== SUPPLIED MATERIAL ==

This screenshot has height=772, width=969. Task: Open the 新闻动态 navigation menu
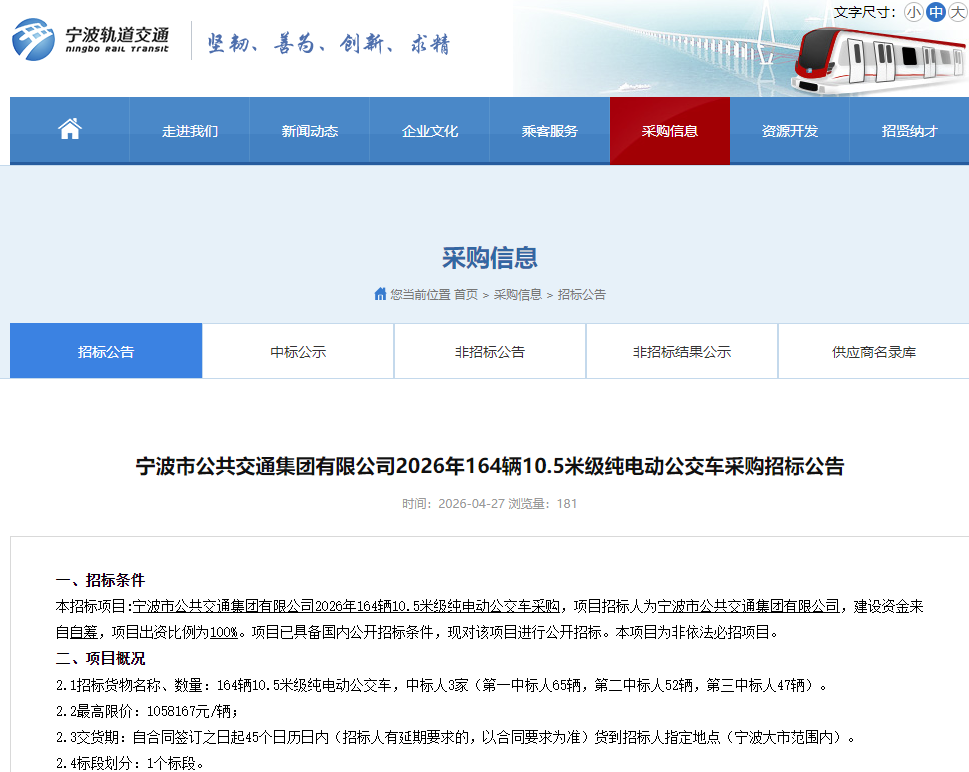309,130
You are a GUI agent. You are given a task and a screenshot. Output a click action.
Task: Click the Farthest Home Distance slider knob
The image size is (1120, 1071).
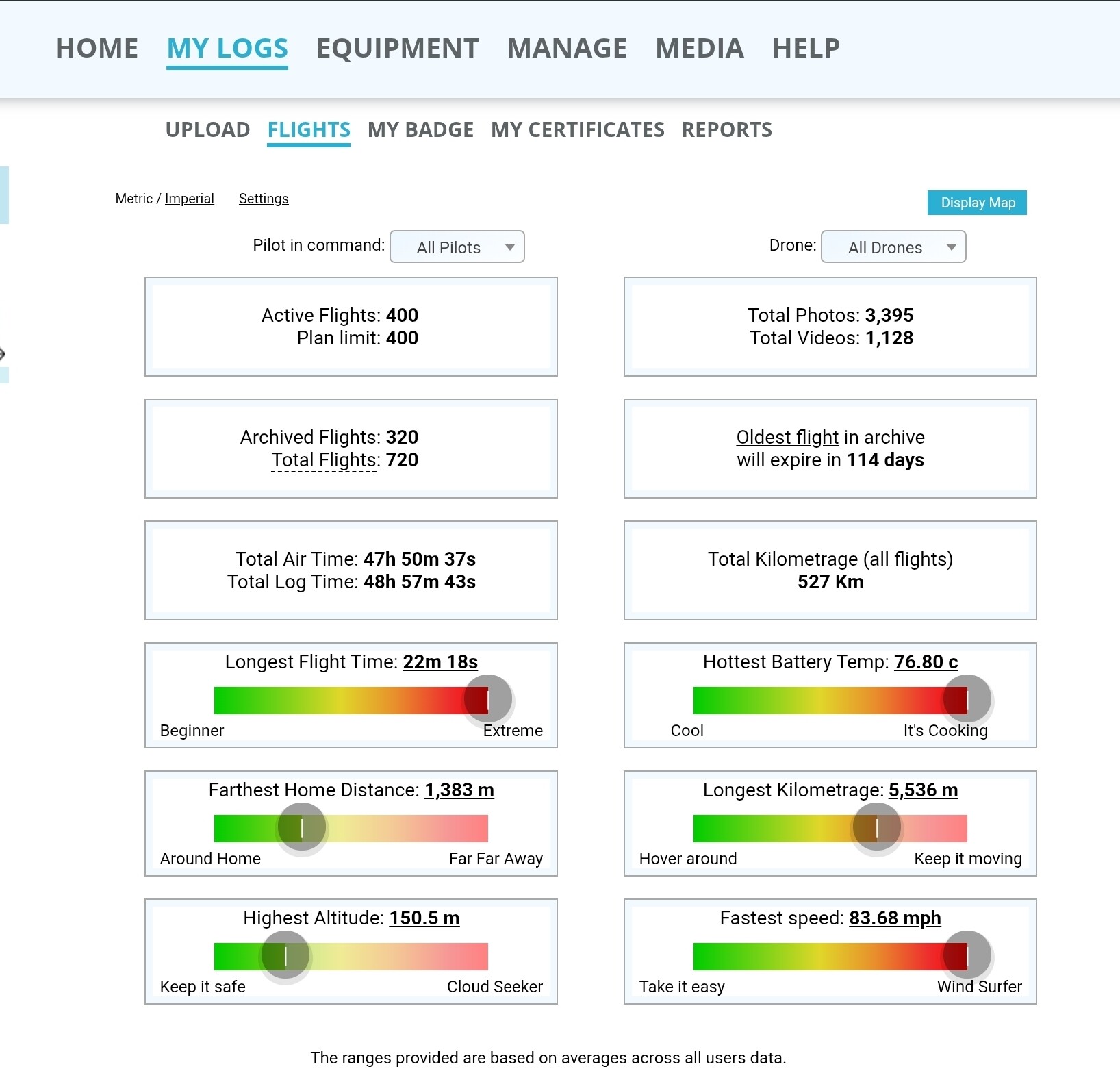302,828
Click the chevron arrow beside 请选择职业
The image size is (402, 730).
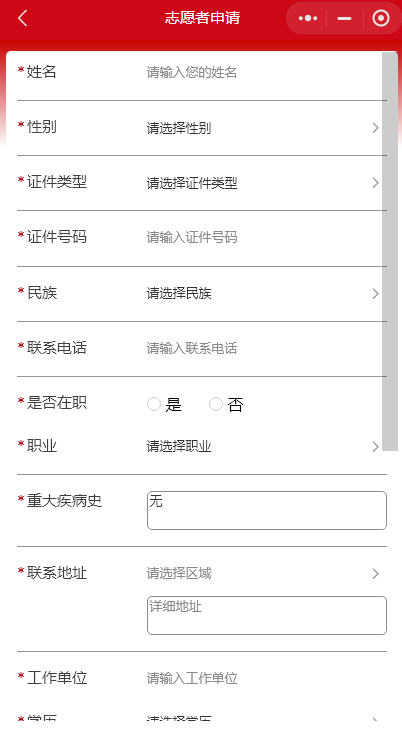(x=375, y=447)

===
== SUPPLIED MATERIAL ==

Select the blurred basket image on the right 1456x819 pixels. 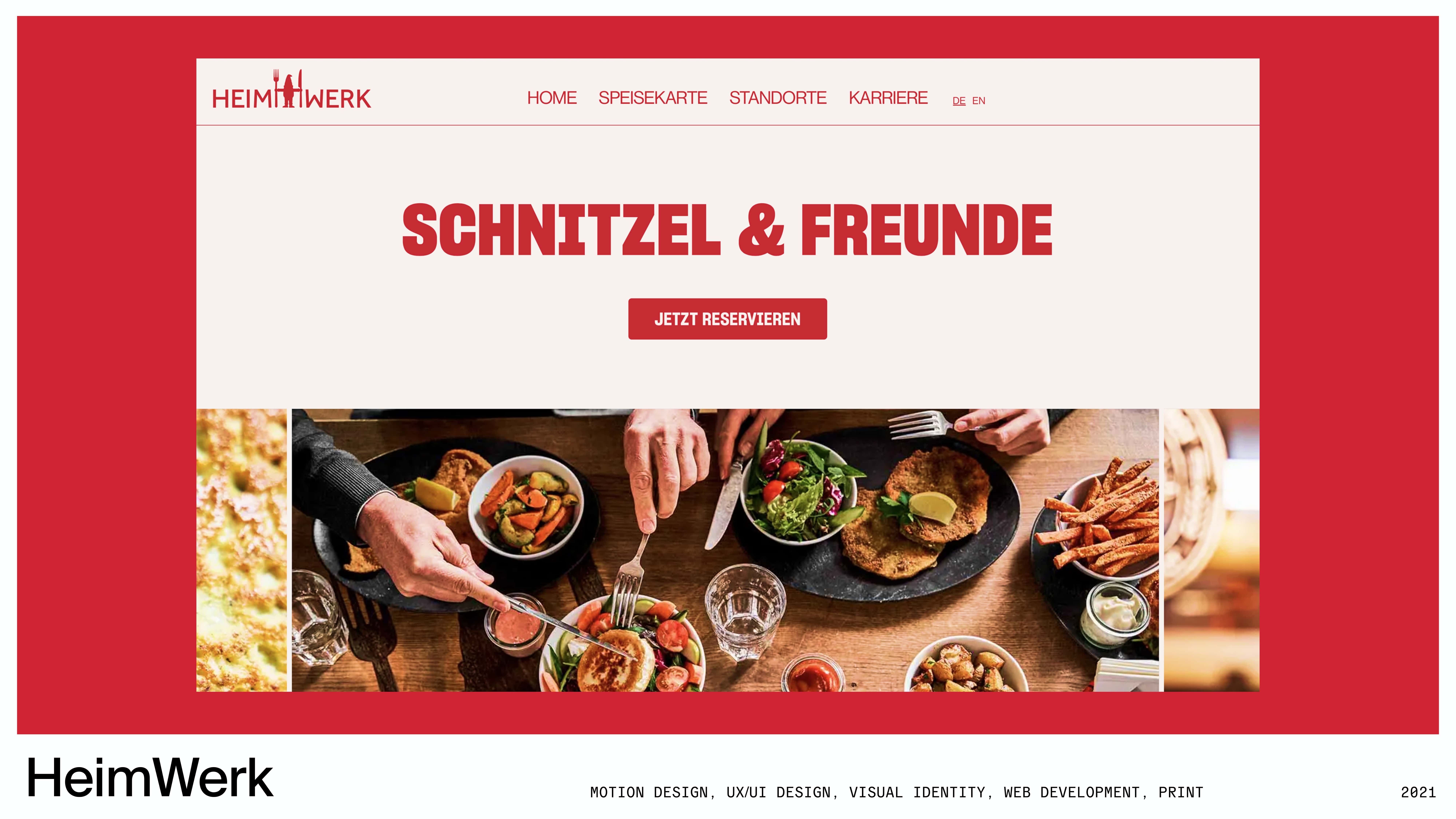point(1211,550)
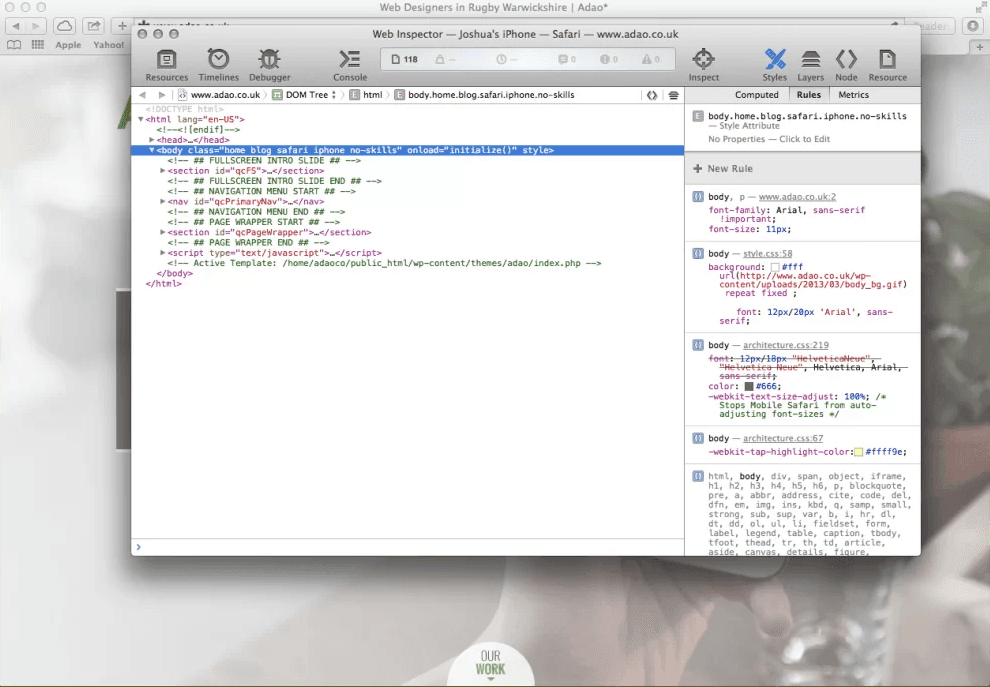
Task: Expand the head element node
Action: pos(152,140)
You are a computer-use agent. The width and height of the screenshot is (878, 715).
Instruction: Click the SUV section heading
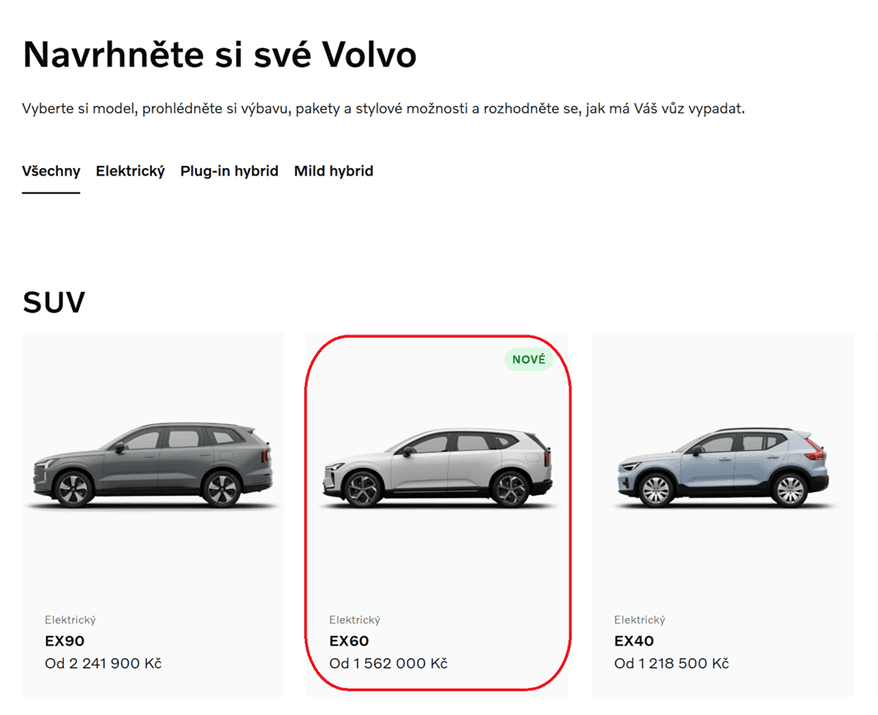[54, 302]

===
== SUPPLIED MATERIAL ==

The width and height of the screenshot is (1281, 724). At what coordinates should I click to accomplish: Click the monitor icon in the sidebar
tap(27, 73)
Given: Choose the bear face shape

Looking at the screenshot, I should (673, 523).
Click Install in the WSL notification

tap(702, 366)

===

ACTION ITEM: The lines you need are those containing "agent"; find them in the records and copy them.

TASK RESPONSE:
You are a GUI agent. You are given a task and a screenshot. Output a click action.
You are a computer-use agent. The width and height of the screenshot is (878, 715).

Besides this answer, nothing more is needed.